In some cases, the IRB administrator has been given authority to review materials. "If an institution has a large volume relative to its staff and IRB frequency, they might want to consider relegating some of the expedited and exempt items to the IRB staff — provided the IRB staff are experienced. 21 CFR 56.110 states Under an expedited review procedure, the review may be carried out by the IRB chairperson or by one or more experienced reviewers . . . ,’" Nolen explains.
• Create checklists. St. Joseph’s considers checklists "tools that allow for clearer tracking and clearer evaluation of steps," says Nolen. St. Joseph’s checklist is taken directly from federal regulations. "Our tools provide a way to document the review, recommendation, and action."
• Create subcommittees. After a routine U.S. Food and Drug Administration audit, First Dynamic Health Care Services Inc., an independent IRB headquartered in Waco, TX, reevaluated some of the IRB processes and decided to create subcommittees to handle increased request demands.
The subcommittees included an ethics committee, a site review committee, and a committee charged with evaluating consent forms and all proposed advertisements, explains Robert Allison, PhD, president and CEO of First Dynamic. "All activity of the IRB is reviewed by physician members," he says.
Beth Israel created a continuing review committee in 2002. "The process for notifying the clinical researchers regarding need for continuing review was evaluated, refined, and implemented, and committee members and the IRB staff created comprehensive continuing review report forms that undergo review and revision on a regular basis," says Schenkel.
• Automate. A number of programs exist to reduce the paperwork associated with submitting protocols and permit on-line tracking. Baylor College of Medicine created its own proprietary system — BRAAN (www.api.md) — two years ago in an attempt to increase efficiency without increasing staff, and St. Joseph’s is doing the same. "It’s a proprietary productivity tool designed to take away the clerical aspect of the job," says Nolen.
"Not only is our tracking system designed to eliminate a large part of the clerical aspects of the job, it is also designed to be a productivity enhancement for the investigator — no longer will they have to resubmit the same information to us, such as site address, license number, etc.," he explains.

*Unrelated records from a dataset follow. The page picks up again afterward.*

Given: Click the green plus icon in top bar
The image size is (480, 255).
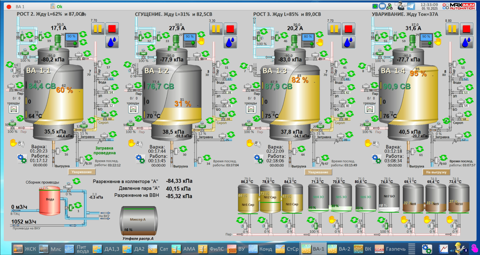Looking at the screenshot, I should (375, 6).
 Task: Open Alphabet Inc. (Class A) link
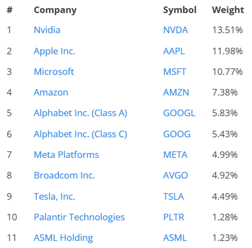pos(81,113)
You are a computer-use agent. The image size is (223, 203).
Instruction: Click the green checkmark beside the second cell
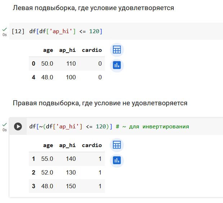5,125
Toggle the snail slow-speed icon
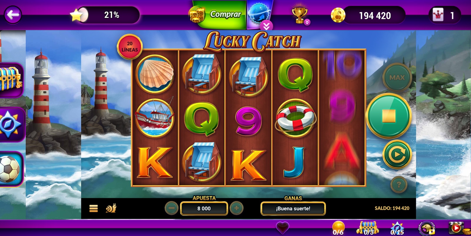This screenshot has width=471, height=236. pos(111,208)
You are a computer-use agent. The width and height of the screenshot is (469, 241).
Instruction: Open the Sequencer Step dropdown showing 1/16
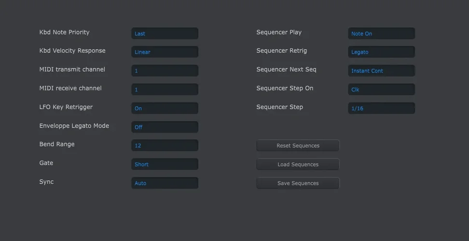pyautogui.click(x=381, y=108)
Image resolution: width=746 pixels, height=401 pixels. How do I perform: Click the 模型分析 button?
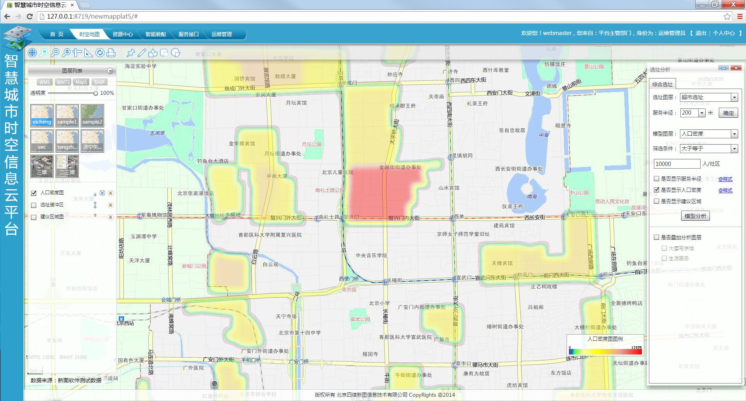click(695, 216)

"Most importantly," Nolen points out, "it is a compliance tool for the institution. At the touch of a button, we will literally be able to have a snapshot of a protocol, trending on its SAE [serious adverse event] profile, medications, amendments, and anything else an auditor may wish to see. A quality tracking system not only enhances staff productivity by automating repetitive tasks, it also helps the institution remain compliant with federal regulation and guidelines."